The captain looked disappointed.

At length the vessel passed the Torre del Oro, a crenelated octagonal tower near the landing-stage. The brig was moored, Miguel and his man, who had been below since the incident, came on deck at the last moment, and ostentatiously ignoring Jack's presence, stepped across the gangway on to the quay. As Miguel passed him, however, Jack quietly touched him on the shoulder.

"Allow me, Don Miguel," he said, "to hand you this packet. It was found—you can perhaps guess where—with some property of mine. I have no occasion for the one; you will perhaps permit me to retain the other?"

A dull flush mounted to Miguel's cheeks. He took the despatch without a word, gave Jack a glance in which humiliation, chagrin, and undisguised hatred were strangely mingled, and prepared to move off.

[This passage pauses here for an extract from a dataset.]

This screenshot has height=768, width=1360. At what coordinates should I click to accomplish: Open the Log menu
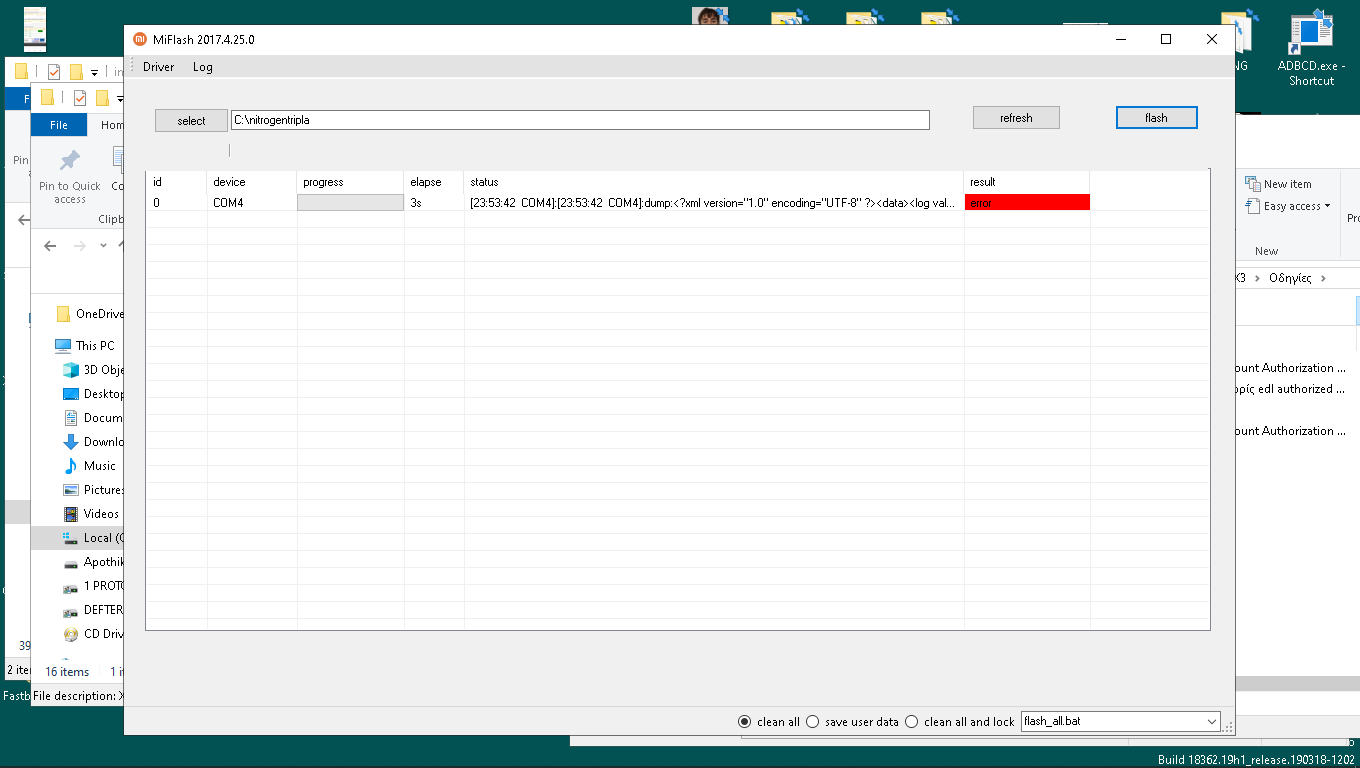pos(202,67)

"A word," continued Jack, "before we part. Your Polyphemus is doubtless a very devoted servant, but if we meet again, and I find him still at your elbow, you will pardon me if I betray a little suspicion."

Jack turned abruptly away, leaving Miguel for once at a loss for an adequate answer. By the time he had recovered himself, Jack, followed by Pepito, was half-way across the quay.

Jack had never been in Seville before. He was struck by the forest of masts from ships lining the river bank, by the whitewashed houses built in Moorish fashion, with barricaded windows, and the narrow, busy, cobbled streets. It was a fine clear day, and for almost the first time since he landed, four months before, at Mondego Bay, he felt the dry warmth of a southern climate. He found his way with Pepito along the river bank, past the bull ring, to a comfortable inn in the Plaza Nueva, and having there made himself as presentable as his worn and faded garments allowed, he set off for the Alcazar, where he had learnt that the British minister was then in conference with the Junta.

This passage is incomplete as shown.